-- Start of Dataset content --

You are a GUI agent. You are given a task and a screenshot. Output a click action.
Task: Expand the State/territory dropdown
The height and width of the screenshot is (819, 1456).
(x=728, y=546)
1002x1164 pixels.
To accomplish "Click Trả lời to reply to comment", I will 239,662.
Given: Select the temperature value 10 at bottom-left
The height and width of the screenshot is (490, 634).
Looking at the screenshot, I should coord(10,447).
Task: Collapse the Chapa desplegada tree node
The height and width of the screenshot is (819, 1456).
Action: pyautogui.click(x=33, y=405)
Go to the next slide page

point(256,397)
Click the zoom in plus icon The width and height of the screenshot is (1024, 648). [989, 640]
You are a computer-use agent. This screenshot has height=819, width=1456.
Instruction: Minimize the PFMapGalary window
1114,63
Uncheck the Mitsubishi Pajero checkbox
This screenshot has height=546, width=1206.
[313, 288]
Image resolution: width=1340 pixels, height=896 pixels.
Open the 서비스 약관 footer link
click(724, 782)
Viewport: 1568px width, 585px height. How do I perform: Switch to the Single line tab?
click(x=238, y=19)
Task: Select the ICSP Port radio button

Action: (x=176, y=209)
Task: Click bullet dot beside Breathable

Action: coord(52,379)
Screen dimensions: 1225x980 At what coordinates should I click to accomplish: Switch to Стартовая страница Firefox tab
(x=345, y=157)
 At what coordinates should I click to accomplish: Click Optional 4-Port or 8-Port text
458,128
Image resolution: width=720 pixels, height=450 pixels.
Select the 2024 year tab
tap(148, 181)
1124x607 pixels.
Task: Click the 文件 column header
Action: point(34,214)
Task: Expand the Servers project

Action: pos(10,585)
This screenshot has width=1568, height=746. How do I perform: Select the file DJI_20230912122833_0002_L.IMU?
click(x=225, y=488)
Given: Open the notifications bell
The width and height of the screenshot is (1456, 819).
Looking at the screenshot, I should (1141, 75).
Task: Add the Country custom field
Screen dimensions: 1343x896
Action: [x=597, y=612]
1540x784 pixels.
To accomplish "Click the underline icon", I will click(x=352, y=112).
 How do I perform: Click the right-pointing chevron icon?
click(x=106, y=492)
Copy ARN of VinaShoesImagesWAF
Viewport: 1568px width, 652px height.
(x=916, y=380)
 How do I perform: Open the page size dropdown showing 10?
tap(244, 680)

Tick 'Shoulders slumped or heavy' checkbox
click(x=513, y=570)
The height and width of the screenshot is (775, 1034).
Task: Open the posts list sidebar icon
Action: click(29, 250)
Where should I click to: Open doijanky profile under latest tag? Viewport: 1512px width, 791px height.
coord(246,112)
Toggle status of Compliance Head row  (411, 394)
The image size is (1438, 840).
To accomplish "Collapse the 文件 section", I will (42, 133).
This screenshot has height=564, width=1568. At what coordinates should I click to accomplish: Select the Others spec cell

-- End of Dataset content --

= Task requirements =
Arrange all of the data above as a Markdown table with the columns Number and Line, giving each non-blank line its own numbered row in order and leaving out blank lines.

= Finished task =
| Number | Line |
|---|---|
| 1 | You are a GUI agent. You are given a task and a screenshot. Output a click action. |
| 2 | Task: Expand the State/territory dropdown |
| 3 | The height and width of the screenshot is (819, 1456). |
| 4 | (x=728, y=546) |
| 5 | 1002x1164 pixels. |
| 6 | To accomplish "Click Trả lời to reply to comment", I will 239,662. |
| 7 | Given: Select the temperature value 10 at bottom-left |
| 8 | The height and width of the screenshot is (490, 634). |
| 9 | Looking at the screenshot, I should coord(10,447). |
| 10 | Task: Collapse the Chapa desplegada tree node |
| 11 | The height and width of the screenshot is (819, 1456). |
| 12 | Action: pyautogui.click(x=33, y=405) |
| 13 | Go to the next slide page |
| 14 | point(256,397) |
| 15 | Click the zoom in plus icon The width and height of the screenshot is (1024, 648). [989, 640] |
| 16 | You are a computer-use agent. This screenshot has height=819, width=1456. |
| 17 | Instruction: Minimize the PFMapGalary window |
| 18 | 1114,63 |
| 19 | Uncheck the Mitsubishi Pajero checkbox |
| 20 | This screenshot has height=546, width=1206. |
| 21 | [313, 288] |
| 22 | Image resolution: width=1340 pixels, height=896 pixels. |
| 23 | Open the 서비스 약관 footer link |
| 24 | click(724, 782) |
| 25 | Viewport: 1568px width, 585px height. How do I perform: Switch to the Single line tab? |
| 26 | click(x=238, y=19) |
| 27 | Task: Select the ICSP Port radio button |
| 28 | Action: (x=176, y=209) |
| 29 | Task: Click bullet dot beside Breathable |
| 30 | Action: coord(52,379) |
| 31 | Screen dimensions: 1225x980 At what coordinates should I click to accomplish: Switch to Стартовая страница Firefox tab |
| 32 | (x=345, y=157) |
| 33 |  At what coordinates should I click to accomplish: Click Optional 4-Port or 8-Port text |
| 34 | 458,128 |
| 35 | Image resolution: width=720 pixels, height=450 pixels. |
| 36 | Select the 2024 year tab |
| 37 | tap(148, 181) |
| 38 | 1124x607 pixels. |
| 39 | Task: Click the 文件 column header |
| 40 | Action: point(34,214) |
| 41 | Task: Expand the Servers project |
| 42 | Action: pos(10,585) |
| 43 | This screenshot has width=1568, height=746. How do I perform: Select the file DJI_20230912122833_0002_L.IMU? |
| 44 | click(x=225, y=488) |
| 45 | Given: Open the notifications bell |
| 46 | The width and height of the screenshot is (1456, 819). |
| 47 | Looking at the screenshot, I should (1141, 75). |
| 48 | Task: Add the Country custom field |
| 49 | Screen dimensions: 1343x896 |
| 50 | Action: [x=597, y=612] |
| 51 | 1540x784 pixels. |
| 52 | To accomplish "Click the underline icon", I will click(x=352, y=112). |
| 53 |  How do I perform: Click the right-pointing chevron icon? |
| 54 | click(x=106, y=492) |
| 55 | Copy ARN of VinaShoesImagesWAF |
| 56 | Viewport: 1568px width, 652px height. |
| 57 | (x=916, y=380) |
| 58 |  How do I perform: Open the page size dropdown showing 10? |
| 59 | tap(244, 680) |
| 60 | Tick 'Shoulders slumped or heavy' checkbox |
| 61 | click(x=513, y=570) |
| 62 | The height and width of the screenshot is (775, 1034). |
| 63 | Task: Open the posts list sidebar icon |
| 64 | Action: click(29, 250) |
| 65 | Where should I click to: Open doijanky profile under latest tag? Viewport: 1512px width, 791px height. |
| 66 | coord(246,112) |
| 67 | Toggle status of Compliance Head row  (411, 394) |
| 68 | The image size is (1438, 840). |
| 69 | To accomplish "Collapse the 文件 section", I will (42, 133). |
| 70 | This screenshot has height=564, width=1568. At what coordinates should I click to accomplish: Select the Others spec cell |